--- START OF ARTICLE ---

By Carolynn Carreño
Monterey Dish
Fresh local produce and environmentally friendly seafood abound in this Central California coastal town.
 
Four years ago, Julio Ramirez noticed something unusual about the fish he was serving at his Turtle Bay Taqueria, near the Monterey, California, marina. "We were having to put two fish on a plate where we used to use one," he says. "They were so small." When he learned the reason—that the fish were babies—his life and his business changed. Today, the sustainable-seafood movement that is so much a part of Monterey has Julio as a passionate spokesman.

For his restaurant's Yucatán-influenced coastal menu, Julio now uses only fish caught locally, in season, or in ways that do not damage the oceans or endanger species. Regulars file in for the sand-dab tacos and signature "bowls," such as the grilled wild salmon with cashew-cilantro sauce served on a bed of salad, rice, and black beans.

Julio's conscientiousness might seem extravagant for a restaurant where nothing on the menu costs more than $9, but for him it's not negotiable. "We need to allow the fish to grow and reproduce like they are supposed to," he says. "Otherwise, we will run out. Taking care of our oceans and our land is the most important thing we can do."

For more good food, Monterey Bay Aquarium's Portola Cafe is the place to go. Guests receive binoculars along with a list of wildlife that may swim or fly by the floor-to-ceiling windows overlooking the bay.

Three questions determine whether a fish lands on Portola's menu: Is it farmed or wild? Where is it from? How was it caught? Those that pass the test yield fresh, vibrant dishes with a distinctively California bent: perhaps baby hearts of romaine with whole white anchovies and Caesar dressing; crab and seafood cakes with chipotle aïoli; or a sandwich of line-caught ahi tuna with wasabi mayonnaise. At meal's end, patrons receive a Seafood Watch pocket guide to help them keep selecting nonendangered fish.

--- END OF ARTICLE ---

> **REQUIREMENTS**
Put this sentence from the Monterey article into Spanish: "Guests receive binoculars along with a list of wildlife that may swim or fly by the floor-to-ceiling windows overlooking the bay." None of the items has anything to do with the Monterey article.

--- START OF EXTRACTED RECORDS ---

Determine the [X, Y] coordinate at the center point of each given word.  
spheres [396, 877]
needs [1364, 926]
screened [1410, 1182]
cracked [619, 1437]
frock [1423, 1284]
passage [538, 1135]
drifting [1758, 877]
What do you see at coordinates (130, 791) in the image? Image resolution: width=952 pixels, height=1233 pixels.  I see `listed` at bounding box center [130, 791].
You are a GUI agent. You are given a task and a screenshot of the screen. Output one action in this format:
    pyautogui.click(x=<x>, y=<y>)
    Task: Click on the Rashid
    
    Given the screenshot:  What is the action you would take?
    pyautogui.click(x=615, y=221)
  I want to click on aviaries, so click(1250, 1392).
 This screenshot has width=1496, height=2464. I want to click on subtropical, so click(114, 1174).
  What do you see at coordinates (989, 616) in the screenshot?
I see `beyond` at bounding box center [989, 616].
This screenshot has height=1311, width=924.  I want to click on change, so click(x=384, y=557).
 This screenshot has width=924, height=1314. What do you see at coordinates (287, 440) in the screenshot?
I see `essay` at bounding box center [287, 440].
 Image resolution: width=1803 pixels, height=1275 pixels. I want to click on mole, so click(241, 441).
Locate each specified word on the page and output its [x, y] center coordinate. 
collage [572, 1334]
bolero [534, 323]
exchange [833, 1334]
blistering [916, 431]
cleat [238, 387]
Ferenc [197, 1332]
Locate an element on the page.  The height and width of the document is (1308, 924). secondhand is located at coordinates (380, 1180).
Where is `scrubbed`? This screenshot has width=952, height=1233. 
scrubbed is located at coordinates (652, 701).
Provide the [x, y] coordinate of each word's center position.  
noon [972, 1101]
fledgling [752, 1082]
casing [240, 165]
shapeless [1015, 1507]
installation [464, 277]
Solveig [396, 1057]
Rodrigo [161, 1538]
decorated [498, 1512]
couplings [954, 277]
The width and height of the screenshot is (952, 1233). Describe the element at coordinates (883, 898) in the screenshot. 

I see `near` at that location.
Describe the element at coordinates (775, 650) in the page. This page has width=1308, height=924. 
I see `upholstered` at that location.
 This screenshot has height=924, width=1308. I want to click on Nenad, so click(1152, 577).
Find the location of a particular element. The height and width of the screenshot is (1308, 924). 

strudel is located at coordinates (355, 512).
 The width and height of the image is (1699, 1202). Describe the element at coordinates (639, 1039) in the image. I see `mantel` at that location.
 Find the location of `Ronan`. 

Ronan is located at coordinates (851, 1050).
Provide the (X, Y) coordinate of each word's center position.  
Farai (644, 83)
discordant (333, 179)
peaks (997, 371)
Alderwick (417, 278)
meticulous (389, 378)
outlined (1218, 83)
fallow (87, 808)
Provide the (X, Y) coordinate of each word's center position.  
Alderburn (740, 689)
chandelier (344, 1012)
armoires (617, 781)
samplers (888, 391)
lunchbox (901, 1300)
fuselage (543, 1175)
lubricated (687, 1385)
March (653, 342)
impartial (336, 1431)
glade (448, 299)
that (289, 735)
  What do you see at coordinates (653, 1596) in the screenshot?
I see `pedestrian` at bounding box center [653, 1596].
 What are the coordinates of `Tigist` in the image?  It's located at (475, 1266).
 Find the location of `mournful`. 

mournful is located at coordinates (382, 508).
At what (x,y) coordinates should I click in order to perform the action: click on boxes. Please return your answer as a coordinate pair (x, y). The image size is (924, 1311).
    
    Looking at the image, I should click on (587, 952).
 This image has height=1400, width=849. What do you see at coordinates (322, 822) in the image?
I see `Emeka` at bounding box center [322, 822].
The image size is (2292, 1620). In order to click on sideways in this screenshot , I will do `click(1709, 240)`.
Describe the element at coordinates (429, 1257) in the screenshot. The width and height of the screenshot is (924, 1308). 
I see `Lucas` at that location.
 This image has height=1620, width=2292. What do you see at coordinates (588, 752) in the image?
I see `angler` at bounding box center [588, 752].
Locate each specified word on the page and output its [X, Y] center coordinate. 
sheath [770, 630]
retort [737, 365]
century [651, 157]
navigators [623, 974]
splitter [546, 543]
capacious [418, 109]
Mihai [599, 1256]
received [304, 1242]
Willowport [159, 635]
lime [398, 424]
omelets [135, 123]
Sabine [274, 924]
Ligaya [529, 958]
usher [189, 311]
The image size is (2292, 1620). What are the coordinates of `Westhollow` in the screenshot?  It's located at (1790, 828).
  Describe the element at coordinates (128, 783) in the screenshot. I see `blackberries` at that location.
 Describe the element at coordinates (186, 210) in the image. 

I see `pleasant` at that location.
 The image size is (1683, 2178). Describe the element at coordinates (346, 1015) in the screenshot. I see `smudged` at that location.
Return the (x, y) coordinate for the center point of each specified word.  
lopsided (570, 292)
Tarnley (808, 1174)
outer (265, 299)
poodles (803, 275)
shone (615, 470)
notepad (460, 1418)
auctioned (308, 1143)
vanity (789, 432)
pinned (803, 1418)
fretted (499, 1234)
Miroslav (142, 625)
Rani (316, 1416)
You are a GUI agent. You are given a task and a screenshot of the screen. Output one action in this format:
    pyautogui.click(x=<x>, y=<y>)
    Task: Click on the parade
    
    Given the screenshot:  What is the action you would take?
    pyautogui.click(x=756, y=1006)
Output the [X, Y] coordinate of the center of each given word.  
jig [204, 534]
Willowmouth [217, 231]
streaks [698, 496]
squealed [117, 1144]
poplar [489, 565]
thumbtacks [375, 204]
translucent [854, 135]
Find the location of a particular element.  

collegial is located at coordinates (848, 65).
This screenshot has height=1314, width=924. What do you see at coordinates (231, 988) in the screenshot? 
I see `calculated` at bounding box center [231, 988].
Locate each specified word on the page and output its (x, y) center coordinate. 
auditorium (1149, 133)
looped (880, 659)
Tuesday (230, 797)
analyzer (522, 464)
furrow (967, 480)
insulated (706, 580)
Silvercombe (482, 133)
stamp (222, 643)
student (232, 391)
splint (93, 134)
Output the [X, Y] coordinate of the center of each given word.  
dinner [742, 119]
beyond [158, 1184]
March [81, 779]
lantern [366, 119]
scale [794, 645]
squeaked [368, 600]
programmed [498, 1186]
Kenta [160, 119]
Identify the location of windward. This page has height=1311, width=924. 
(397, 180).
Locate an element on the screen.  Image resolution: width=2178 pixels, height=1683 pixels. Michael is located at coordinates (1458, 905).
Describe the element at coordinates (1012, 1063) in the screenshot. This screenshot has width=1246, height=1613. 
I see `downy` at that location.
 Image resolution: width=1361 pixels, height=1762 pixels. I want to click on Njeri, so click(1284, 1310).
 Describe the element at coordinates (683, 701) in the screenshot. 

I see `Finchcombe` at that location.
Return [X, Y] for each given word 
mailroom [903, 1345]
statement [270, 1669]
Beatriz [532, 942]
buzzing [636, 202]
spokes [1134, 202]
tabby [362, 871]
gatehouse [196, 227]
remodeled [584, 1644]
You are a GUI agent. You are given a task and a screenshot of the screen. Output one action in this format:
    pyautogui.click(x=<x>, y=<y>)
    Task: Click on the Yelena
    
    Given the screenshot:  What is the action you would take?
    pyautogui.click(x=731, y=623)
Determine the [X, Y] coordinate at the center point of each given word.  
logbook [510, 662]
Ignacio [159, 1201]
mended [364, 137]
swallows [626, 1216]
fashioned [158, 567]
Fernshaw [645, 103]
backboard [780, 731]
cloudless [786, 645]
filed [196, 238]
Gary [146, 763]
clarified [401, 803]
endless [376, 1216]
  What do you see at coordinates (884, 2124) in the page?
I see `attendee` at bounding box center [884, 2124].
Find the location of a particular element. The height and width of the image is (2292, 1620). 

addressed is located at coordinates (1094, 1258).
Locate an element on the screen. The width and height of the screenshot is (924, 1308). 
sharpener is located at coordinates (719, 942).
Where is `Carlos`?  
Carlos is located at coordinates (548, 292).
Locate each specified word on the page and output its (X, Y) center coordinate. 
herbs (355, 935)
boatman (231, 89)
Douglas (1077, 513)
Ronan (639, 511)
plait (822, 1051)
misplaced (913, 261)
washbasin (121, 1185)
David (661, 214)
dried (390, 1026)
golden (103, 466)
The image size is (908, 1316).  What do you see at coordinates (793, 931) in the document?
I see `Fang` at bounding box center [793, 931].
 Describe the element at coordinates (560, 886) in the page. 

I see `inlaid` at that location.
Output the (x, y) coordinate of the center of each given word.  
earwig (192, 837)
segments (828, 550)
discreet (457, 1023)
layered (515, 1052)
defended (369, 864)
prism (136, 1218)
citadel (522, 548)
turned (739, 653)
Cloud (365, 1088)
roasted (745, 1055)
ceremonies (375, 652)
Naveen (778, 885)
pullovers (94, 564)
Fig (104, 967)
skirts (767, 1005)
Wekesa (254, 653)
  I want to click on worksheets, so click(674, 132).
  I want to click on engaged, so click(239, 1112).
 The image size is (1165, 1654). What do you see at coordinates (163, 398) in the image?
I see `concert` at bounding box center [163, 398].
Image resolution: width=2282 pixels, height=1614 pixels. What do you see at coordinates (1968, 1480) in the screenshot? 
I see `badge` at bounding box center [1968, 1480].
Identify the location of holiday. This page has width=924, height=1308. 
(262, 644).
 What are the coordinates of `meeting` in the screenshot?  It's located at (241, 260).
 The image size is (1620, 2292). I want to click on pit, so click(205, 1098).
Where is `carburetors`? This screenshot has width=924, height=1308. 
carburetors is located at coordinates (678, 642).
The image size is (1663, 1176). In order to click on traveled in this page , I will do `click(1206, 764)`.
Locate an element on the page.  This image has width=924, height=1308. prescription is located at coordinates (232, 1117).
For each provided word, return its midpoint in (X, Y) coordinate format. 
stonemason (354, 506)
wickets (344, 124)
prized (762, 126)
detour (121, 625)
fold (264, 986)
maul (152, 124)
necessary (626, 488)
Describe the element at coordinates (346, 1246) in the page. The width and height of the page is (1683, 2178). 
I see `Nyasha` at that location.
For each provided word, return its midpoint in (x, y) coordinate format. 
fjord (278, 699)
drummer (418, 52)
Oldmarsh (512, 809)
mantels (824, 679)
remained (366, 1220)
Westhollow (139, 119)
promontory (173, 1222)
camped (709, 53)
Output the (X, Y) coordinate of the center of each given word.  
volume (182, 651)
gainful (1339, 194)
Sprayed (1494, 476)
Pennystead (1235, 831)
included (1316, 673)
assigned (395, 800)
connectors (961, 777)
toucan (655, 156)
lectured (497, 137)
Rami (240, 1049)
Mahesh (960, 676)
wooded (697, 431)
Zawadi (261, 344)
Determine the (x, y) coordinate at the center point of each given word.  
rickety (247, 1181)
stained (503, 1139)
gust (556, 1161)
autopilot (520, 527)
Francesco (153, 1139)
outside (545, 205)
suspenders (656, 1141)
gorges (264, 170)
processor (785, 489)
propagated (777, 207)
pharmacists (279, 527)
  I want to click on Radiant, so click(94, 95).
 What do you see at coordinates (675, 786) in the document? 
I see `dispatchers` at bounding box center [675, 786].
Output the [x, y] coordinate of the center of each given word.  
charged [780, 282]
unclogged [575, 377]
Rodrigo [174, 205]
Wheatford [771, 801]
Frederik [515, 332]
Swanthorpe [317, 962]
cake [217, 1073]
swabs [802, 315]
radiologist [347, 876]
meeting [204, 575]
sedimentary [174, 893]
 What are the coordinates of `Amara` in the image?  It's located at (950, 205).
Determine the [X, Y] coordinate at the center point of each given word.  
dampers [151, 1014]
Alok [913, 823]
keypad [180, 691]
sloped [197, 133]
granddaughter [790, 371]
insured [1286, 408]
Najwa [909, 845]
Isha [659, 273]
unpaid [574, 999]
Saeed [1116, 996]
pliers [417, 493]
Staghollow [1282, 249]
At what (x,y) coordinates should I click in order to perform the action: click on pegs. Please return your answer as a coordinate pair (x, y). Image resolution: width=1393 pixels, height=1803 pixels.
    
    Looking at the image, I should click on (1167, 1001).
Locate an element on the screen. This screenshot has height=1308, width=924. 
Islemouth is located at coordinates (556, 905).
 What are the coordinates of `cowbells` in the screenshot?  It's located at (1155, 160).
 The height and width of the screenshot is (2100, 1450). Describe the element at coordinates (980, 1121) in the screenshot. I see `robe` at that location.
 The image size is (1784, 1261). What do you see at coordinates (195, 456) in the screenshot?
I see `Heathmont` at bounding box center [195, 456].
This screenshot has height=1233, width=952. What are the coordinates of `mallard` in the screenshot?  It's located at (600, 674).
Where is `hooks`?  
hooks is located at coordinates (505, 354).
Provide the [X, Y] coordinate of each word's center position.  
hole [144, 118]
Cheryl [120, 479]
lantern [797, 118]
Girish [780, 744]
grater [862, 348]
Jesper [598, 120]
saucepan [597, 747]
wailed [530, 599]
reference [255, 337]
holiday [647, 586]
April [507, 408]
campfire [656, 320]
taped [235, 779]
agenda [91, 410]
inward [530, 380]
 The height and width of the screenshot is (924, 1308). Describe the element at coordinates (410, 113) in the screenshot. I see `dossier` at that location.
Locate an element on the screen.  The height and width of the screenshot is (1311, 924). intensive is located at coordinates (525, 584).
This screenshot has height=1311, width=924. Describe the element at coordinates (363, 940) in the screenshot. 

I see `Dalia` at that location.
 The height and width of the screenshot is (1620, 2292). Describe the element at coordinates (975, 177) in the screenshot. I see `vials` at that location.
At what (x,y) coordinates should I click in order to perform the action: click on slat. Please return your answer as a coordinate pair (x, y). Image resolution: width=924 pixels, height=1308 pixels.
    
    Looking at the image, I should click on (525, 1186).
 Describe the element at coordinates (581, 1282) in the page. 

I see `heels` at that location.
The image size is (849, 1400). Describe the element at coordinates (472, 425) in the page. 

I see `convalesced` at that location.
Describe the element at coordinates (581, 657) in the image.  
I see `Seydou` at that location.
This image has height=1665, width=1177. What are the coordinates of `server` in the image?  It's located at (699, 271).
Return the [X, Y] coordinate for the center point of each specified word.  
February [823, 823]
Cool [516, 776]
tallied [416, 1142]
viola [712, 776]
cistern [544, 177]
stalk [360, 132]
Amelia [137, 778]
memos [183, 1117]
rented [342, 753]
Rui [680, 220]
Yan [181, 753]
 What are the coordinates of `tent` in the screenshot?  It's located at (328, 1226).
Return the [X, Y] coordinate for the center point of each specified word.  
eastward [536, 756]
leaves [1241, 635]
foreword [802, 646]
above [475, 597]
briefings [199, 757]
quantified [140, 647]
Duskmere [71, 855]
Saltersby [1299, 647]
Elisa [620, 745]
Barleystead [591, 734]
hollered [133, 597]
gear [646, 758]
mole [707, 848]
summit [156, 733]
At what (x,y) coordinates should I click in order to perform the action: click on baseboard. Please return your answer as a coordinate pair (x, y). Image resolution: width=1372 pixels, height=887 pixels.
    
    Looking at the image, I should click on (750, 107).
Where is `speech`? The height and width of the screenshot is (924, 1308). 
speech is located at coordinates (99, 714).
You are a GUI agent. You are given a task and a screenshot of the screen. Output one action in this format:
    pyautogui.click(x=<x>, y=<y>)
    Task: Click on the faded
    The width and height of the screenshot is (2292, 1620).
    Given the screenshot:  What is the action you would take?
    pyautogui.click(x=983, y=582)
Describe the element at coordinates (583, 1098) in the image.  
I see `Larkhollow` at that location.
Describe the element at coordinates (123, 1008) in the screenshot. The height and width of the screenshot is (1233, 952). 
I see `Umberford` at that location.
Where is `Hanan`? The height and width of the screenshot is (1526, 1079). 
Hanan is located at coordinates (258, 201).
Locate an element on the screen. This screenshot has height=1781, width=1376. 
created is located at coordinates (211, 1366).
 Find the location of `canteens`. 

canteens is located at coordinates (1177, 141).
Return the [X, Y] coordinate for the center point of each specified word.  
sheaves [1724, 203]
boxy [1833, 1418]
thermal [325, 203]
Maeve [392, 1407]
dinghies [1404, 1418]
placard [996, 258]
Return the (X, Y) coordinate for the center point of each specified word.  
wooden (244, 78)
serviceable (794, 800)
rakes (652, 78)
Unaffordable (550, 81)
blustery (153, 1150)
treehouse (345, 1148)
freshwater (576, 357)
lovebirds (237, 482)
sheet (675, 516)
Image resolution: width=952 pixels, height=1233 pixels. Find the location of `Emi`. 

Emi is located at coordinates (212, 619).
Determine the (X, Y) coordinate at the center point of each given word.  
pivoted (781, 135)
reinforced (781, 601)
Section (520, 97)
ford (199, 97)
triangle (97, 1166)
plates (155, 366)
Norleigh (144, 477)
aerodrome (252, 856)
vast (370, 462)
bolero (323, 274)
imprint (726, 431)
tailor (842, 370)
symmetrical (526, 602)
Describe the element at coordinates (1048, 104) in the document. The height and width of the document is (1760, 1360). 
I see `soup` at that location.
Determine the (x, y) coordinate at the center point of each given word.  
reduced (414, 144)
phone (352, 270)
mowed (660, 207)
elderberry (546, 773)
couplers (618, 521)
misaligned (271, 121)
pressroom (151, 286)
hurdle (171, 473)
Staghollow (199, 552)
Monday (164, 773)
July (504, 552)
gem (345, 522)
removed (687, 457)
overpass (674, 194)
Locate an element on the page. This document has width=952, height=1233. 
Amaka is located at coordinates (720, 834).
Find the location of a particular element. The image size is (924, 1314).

--- END OF EXTRACTED RECORDS ---

> **THE RESULT**
Los clientes reciben binoculares junto con una lista de la fauna que podría pasar nadando o volando frente a los ventanales de piso a techo con vista a la bahía.